Russia’s first democratically elected leader died of heart failure aged 76 in Moscow’s Central Clinical Hospital on a day when the country had celebrated a 5-0 drubbing of Spain by its women’s team at tennis, Mr Yeltsin’s favourite sport. His death dominated the evening news bulletins but even the state TV channels felt no need to interrupt normal programming with flattering eulogies to his life.
Mr Yeltsin achieved another first yesterday. He was the first leader in Russian and Soviet history to die quietly in retirement, having overseen a peaceful transition to his successor.
He had helped to make Russia a normal country, liberating it from the gerontocracy who had ruled in Soviet times and who would now have been fighting for power even as the body of the old ruler was still warm. The struggle to succeed Vladimir Putin will instead be fought out over the next 11 months.
The Kremlin announced that Mr Yeltsin would be buried tomorrow at Novodevichy cemetery in Moscow. Mr Putin declared it a national day of mourning. In a televised address, Mr Putin described his predecessor as a figure of global importance “thanks to whom a whole new epoch has started”.
“He was the first Russian President . . . A new, democratic Russia was born, a free state open to the world. A state in which power truly belongs to the people,” Mr Putin said.

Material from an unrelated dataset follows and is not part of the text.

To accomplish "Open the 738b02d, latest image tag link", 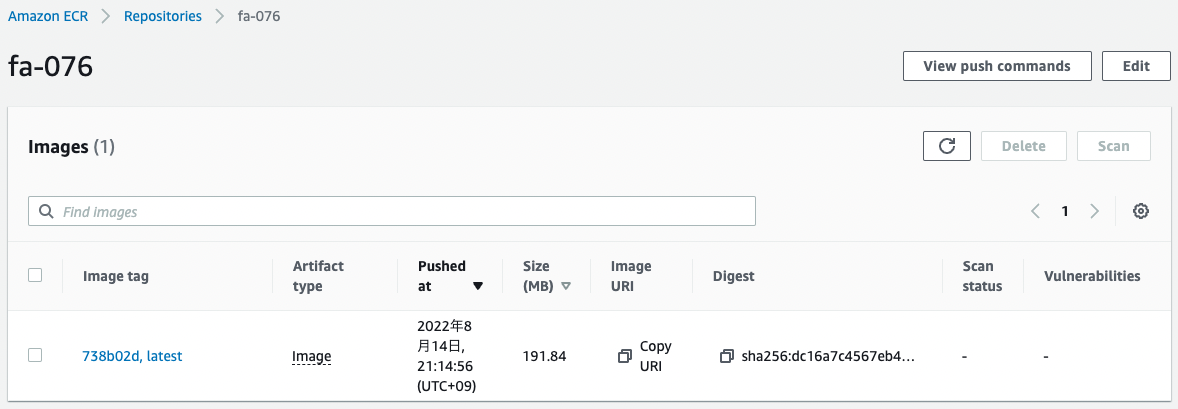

Western leaders heaped praise on the man who had led Russia from 1991 to 1999 through the painful transition to a market economy and a more open society.
President Bush called Mr Yeltsin an historic figure who had served his country at a time of momentous change. He said: “He played a key role as the Soviet Union dissolved and helped to lay the foundations of freedom in Russia.”
Tony Blair said: “He was a remarkable man who saw the need for democratic and economic reform and, in defending it, played a vital role at a crucial time in Russia’s history.”
Baroness Thatcher said: “Without Boris Yeltsin, Russia would have remained in the grip of communism and the Baltic states would not be free. He deserves to be honoured as a patriot and liberator.”
Sir John Major told the BBC: “I think his tremendous work in terms of instilling democracy is what will stand out when people have forgotten the economic difficulties, and forgotten the miscellaneous matters about whether he drank too much.”
Angela Merkel, the German Chancellor, said: “Boris Yeltsin was a large personality in Russian and international politics, a courageous fighter for democracy and freedom.”
Mr Yeltsin’s legacy received a more mixed response in Russia. Anatoli Chubais, one of the architects of the “shock therapy” market reforms carried out under Mr Yeltsin, said: “He brought us from captivity into freedom. He took us from a country of lies . . . to a country which tried to live in truth.”
Gennadi Zyuganov, the Communist Party leader defeated by Mr Yeltsin in the 1996 presidential elections, said: “I have no good words for him. There died a man whose deeds and political practice have proved to be a great woe for Russia and for millions of people.”
For millions of ordinary Russians, who resented the “Wild West” capitalism that enriched a tiny elite as their own savings disappeared, the response of the exiled billionaire Boris Berezovsky was likely to be most telling. He said: “The guy was my mentor and Russia has lost its greatest reformer.”